Представьте себе, что высокий, хмурый и красивый Иван нервно шагает из угла в угол, молодой кореец жмётся к печке и спокойно слушает в ожидании проверки и отбоя, старички мирно сопят, а я лежу с закрытыми глазами и тренирую свою способность концентрировать внимание. В комнате тепло. Где-то в коридоре поёт сверчок, потрескивают в печке дрова, глухо кричат часовые с вышек — словом, это зимний уют, который так любил и так хорошо описывал Диккенс, только перенесённый в лагерь.
— У нас, доктор, до революции на Урале было середняцкое хозяйство, построенное на поте и крови прадедов и дедов. Когда в тридцатом году пришло распоряжение добровольно всё нажитое добро отдать в колхоз, отец не захотел, был арестован и выслан с матерью в Сибирь, там в тайге и помер. Нас, мальцов, меня и сестрёнку Фросю, взял к себе в Одессу дядя, Анисим Петрович, и научил меня сапожному делу. Перед финской войной я пошёл служить, и армия мне понравилась: понимаешь, доктор, для здорового хлопца военное дело не в тягость, и даже фронт вроде захватывает, манит эта игра со смертью, она хуже вина, хотя, конечно, на любителя. Служил я хорошо, про мать и отца вспоминал мало — ведь я их и в лицо уж не помнил. Короче, стал неплохим красноармейцем.

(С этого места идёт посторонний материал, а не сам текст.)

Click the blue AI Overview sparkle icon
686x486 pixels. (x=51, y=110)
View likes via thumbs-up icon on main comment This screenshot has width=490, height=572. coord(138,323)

В немецкий плен попал сразу же, с ходу, по прибытии части на передовую: был там большой беспорядок, мы сдались всем полком. Думаю: «Конец тебе, Иван!» Однако выручила случайность: наши, уходя, подорвали мост, и немцы для работы решили использовать военнопленных. Выбирали людей посильнее на вид, и я, конечно, попал в этот рабочий батальон. Сила была, и работал я добросовестно. Старался. Меня заметил один фриц, вроде техником служил при нашем стройбате: ведь я с детства от еврейских детей нахватался немецких слов и считать научился. Стал я у техника за помощника работать. А сам примечаю все подробности: где и как можно поскорее бежать к своим. Случая не было. Нас всем батальоном отправили в Бельгию строить береговые укрепления. Опять я стал присматриваться, нашёл одного вольного бельгийца, получил от него адресок. Думаю, доктор, сейчас выберу момент — и айда! А тут нас перебрасывают во Францию, потом в Южную Германию, на Рейн. А годы не стоят, понял? Я уже с техником по-немецки лопочу, он мне кое в чём доверяет. Но только подготовлю побег — как подоспеет и очередная переброска, и всё приходится начинать сначала. Только по прибытии в Польшу ждать не стал — бежал в первую же ночь. Шёл по ночам, крестьяне помогали. Фронт перешёл удачно. К своим являюсь со слезами на глазах и лезу ко всем целоваться. А мне в ответ: «Кто такой? С каким заданием пожаловал? Говори, гад! Почему морда такая сытая, а? В плену с голода дохнут, а ты, что, на курорте был? Говори, падло, с каким заданием пришёл?» И начали меня бить, доктор. Били днём и ночью. Дадут отлежаться и снова бьют. Потом, изувеченного, послали в тыл, а оттуда — в штрафную роту и на фронт. Я зубы сжал, аж скрипят: «Ну, думаю, сейчас или голова с плеч, или мотанусь к немцам!» И переметнулся! По-немецки кричу фельдфебелю ихнему: «Нихт шиссен! Веди в гестапо! Хочу служить у вас!»